[Pixel coordinate grounding data]
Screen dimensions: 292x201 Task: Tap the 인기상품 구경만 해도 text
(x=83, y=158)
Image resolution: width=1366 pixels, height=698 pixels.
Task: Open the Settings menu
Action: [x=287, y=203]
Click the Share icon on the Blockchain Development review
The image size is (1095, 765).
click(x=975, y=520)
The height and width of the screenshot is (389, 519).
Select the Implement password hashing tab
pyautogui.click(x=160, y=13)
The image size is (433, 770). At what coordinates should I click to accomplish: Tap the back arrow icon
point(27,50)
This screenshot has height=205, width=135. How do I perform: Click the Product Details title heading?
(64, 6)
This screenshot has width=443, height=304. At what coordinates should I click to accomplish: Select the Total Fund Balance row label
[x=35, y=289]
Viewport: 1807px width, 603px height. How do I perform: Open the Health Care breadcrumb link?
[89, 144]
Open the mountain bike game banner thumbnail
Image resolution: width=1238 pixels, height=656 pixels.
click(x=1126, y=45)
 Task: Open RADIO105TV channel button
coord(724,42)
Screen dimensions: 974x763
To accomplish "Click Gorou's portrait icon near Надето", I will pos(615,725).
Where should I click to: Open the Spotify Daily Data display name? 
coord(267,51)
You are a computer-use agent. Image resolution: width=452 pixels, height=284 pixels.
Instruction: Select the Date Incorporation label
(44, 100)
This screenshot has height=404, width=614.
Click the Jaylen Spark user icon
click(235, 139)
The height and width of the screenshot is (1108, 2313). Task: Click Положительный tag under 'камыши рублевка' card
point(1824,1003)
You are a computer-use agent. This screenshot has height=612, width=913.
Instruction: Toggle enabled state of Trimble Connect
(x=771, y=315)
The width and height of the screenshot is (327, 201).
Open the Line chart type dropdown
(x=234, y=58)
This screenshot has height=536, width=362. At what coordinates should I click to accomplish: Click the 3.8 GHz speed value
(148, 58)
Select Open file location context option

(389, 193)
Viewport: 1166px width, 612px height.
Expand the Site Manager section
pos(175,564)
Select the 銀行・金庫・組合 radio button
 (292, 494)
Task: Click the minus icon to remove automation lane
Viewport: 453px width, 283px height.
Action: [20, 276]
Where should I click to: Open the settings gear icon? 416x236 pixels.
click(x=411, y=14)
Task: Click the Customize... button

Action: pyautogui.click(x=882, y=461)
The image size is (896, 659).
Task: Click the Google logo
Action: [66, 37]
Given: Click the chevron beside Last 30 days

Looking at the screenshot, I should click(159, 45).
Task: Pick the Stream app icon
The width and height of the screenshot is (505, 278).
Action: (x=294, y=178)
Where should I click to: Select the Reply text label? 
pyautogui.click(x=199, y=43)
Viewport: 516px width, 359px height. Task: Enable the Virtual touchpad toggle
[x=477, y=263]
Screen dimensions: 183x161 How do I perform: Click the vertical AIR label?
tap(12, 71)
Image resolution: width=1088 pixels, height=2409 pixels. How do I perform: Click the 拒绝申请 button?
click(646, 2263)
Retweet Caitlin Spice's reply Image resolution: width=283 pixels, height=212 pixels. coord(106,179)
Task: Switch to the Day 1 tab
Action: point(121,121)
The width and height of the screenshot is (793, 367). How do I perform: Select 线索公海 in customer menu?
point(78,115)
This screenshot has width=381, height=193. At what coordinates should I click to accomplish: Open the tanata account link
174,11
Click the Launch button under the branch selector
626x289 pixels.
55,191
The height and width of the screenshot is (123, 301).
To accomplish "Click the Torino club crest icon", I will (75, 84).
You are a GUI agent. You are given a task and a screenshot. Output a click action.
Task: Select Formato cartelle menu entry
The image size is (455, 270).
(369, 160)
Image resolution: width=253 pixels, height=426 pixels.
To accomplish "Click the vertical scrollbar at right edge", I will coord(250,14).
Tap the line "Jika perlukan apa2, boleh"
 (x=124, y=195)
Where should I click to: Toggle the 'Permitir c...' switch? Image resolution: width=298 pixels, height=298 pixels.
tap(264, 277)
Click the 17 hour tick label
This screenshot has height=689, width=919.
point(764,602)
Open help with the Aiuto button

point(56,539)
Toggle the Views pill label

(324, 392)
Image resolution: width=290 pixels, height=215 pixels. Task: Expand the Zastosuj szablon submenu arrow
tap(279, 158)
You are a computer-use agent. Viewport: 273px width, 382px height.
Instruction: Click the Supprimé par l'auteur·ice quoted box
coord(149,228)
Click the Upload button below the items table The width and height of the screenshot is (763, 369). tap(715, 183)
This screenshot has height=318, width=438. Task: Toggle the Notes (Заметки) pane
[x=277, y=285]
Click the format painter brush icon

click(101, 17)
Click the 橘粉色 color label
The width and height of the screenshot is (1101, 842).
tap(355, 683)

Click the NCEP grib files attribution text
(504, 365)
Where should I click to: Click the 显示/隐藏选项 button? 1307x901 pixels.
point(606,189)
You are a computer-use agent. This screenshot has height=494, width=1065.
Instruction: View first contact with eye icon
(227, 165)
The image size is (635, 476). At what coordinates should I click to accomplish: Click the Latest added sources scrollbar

== ACTION ITEM ==
Copy out the data in full, exactly.

== RESPONSE AREA ==
Screen dimensions: 292x201 Task: Tap the 인기상품 구경만 해도 text
(x=83, y=158)
Image resolution: width=1366 pixels, height=698 pixels.
Task: Open the Settings menu
Action: [x=287, y=203]
Click the Share icon on the Blockchain Development review
The image size is (1095, 765).
click(x=975, y=520)
The height and width of the screenshot is (389, 519).
Select the Implement password hashing tab
pyautogui.click(x=160, y=13)
The image size is (433, 770). At what coordinates should I click to accomplish: Tap the back arrow icon
point(27,50)
This screenshot has height=205, width=135. How do I perform: Click the Product Details title heading?
(64, 6)
This screenshot has width=443, height=304. At what coordinates should I click to accomplish: Select the Total Fund Balance row label
[x=35, y=289]
Viewport: 1807px width, 603px height. How do I perform: Open the Health Care breadcrumb link?
[89, 144]
Open the mountain bike game banner thumbnail
Image resolution: width=1238 pixels, height=656 pixels.
click(x=1126, y=45)
 Task: Open RADIO105TV channel button
coord(724,42)
Screen dimensions: 974x763
To accomplish "Click Gorou's portrait icon near Надето", I will pos(615,725).
Where should I click to: Open the Spotify Daily Data display name? 
coord(267,51)
You are a computer-use agent. Image resolution: width=452 pixels, height=284 pixels.
Instruction: Select the Date Incorporation label
(44, 100)
This screenshot has height=404, width=614.
Click the Jaylen Spark user icon
click(235, 139)
The height and width of the screenshot is (1108, 2313). Task: Click Положительный tag under 'камыши рублевка' card
point(1824,1003)
You are a computer-use agent. This screenshot has height=612, width=913.
Instruction: Toggle enabled state of Trimble Connect
(x=771, y=315)
The width and height of the screenshot is (327, 201).
Open the Line chart type dropdown
(x=234, y=58)
This screenshot has height=536, width=362. At what coordinates should I click to accomplish: Click the 3.8 GHz speed value
(148, 58)
Select Open file location context option

(389, 193)
Viewport: 1166px width, 612px height.
Expand the Site Manager section
pos(175,564)
Select the 銀行・金庫・組合 radio button
 (292, 494)
Task: Click the minus icon to remove automation lane
Viewport: 453px width, 283px height.
Action: [20, 276]
Where should I click to: Open the settings gear icon? 416x236 pixels.
click(x=411, y=14)
Task: Click the Customize... button

Action: pyautogui.click(x=882, y=461)
The image size is (896, 659).
Task: Click the Google logo
Action: [66, 37]
Given: Click the chevron beside Last 30 days

Looking at the screenshot, I should click(159, 45).
Task: Pick the Stream app icon
The width and height of the screenshot is (505, 278).
Action: (x=294, y=178)
Where should I click to: Select the Reply text label? 
pyautogui.click(x=199, y=43)
Viewport: 516px width, 359px height. Task: Enable the Virtual touchpad toggle
[x=477, y=263]
Screen dimensions: 183x161 How do I perform: Click the vertical AIR label?
tap(12, 71)
Image resolution: width=1088 pixels, height=2409 pixels. How do I perform: Click the 拒绝申请 button?
click(646, 2263)
Retweet Caitlin Spice's reply Image resolution: width=283 pixels, height=212 pixels. coord(106,179)
Task: Switch to the Day 1 tab
Action: point(121,121)
The width and height of the screenshot is (793, 367). How do I perform: Select 线索公海 in customer menu?
point(78,115)
This screenshot has width=381, height=193. At what coordinates should I click to accomplish: Open the tanata account link
174,11
Click the Launch button under the branch selector
626x289 pixels.
55,191
The height and width of the screenshot is (123, 301).
To accomplish "Click the Torino club crest icon", I will (75, 84).
You are a GUI agent. You are given a task and a screenshot. Output a click action.
Task: Select Formato cartelle menu entry
The image size is (455, 270).
(369, 160)
Image resolution: width=253 pixels, height=426 pixels.
To accomplish "Click the vertical scrollbar at right edge", I will coord(250,14).
Tap the line "Jika perlukan apa2, boleh"
 (x=124, y=195)
Where should I click to: Toggle the 'Permitir c...' switch? Image resolution: width=298 pixels, height=298 pixels.
tap(264, 277)
Click the 17 hour tick label
This screenshot has height=689, width=919.
point(764,602)
Open help with the Aiuto button

point(56,539)
Toggle the Views pill label

(324, 392)
Image resolution: width=290 pixels, height=215 pixels. Task: Expand the Zastosuj szablon submenu arrow
tap(279, 158)
You are a computer-use agent. Viewport: 273px width, 382px height.
Instruction: Click the Supprimé par l'auteur·ice quoted box
coord(149,228)
Click the Upload button below the items table The width and height of the screenshot is (763, 369). tap(715, 183)
This screenshot has height=318, width=438. Task: Toggle the Notes (Заметки) pane
[x=277, y=285]
Click the format painter brush icon

click(101, 17)
Click the 橘粉色 color label
The width and height of the screenshot is (1101, 842).
tap(355, 683)

Click the NCEP grib files attribution text
(504, 365)
Where should I click to: Click the 显示/隐藏选项 button? 1307x901 pixels.
point(606,189)
You are a computer-use agent. This screenshot has height=494, width=1065.
Instruction: View first contact with eye icon
(227, 165)
The image size is (635, 476). At what coordinates should I click to accomplish: Click the Latest added sources scrollbar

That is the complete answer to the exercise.